Gewoonlijk maak ik groot, ruimtelijk werk, ongeveer zo groot dat ik er nog net op een keukentrapje bij kan. Het is het werk van een benarde idealist, als ik het zo mag zeggen, van iemand die de dingen graag anders ziet dan ze in werkelijkheid zijn. Daarom hebben de objecten en installaties absurde trekken; ze laten niet een geidealiseerde realiteit zien, maar benaderen via de omweg van de verbeelding een bepaald thema. De gebruikte materialen zijn daarbij bepalend voor de betekenis van een object.
Ik hou er van lastige onderwerpen luchtig te benaderen. Ons (falende) geheugen, de onmogelijkheid om, al is het maar in gedachten, het verleden precies terug te halen, verbeeldde ik middels een grote, hangende trap van zwarte tule, die zacht heen en weer beweegt in het voorbijgaan. Voor ander werk over het geheugen gebruikte ik scharen. Op het moment werk ik met steenkolen, die, op een speciale manier verlijmd, het uiterlijk domineren van een imaginair landschap van abstracte vormen. Aan dit jongste werk ligt ergernis over het, mij veel te platte, Hollandse landschap ten grondslag. Verlijmde steenkolen zullen ook de hoofdmoot uitmaken van een installatie die nu alleen nog op papier en in ruwe vorm bestaat: een soort kolenkot van Mnemosyne, godin van het geheugen.

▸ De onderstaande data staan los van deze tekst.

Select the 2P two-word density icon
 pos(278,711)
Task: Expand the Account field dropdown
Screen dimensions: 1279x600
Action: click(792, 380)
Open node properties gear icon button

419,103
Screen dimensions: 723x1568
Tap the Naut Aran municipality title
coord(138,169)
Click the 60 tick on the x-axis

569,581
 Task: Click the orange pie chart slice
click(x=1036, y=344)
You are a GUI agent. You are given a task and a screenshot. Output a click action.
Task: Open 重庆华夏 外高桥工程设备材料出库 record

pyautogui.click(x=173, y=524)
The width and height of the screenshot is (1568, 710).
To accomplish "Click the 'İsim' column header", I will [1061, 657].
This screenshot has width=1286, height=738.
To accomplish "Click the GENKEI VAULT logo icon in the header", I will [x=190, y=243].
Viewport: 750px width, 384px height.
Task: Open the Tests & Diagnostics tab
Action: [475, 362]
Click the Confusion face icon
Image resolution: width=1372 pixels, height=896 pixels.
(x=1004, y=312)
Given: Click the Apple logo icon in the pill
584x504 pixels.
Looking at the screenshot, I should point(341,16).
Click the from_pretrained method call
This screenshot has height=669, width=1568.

Vaak is in het werk de huid van een object belangrijk. Bijzonderde huiden probeer ik eerst uit op zelf gemaakte vissen van papier mache, waar ik gaandeweg een collectie van heb opgebouwd, als een soort staalkaarten van materialen. Hun huiden van pleisters, kunstnagels, zand en steenkolen zijn meestal terug te vinden in de grote objecten, waarvoor ze uiteindelijk zijn bestemd.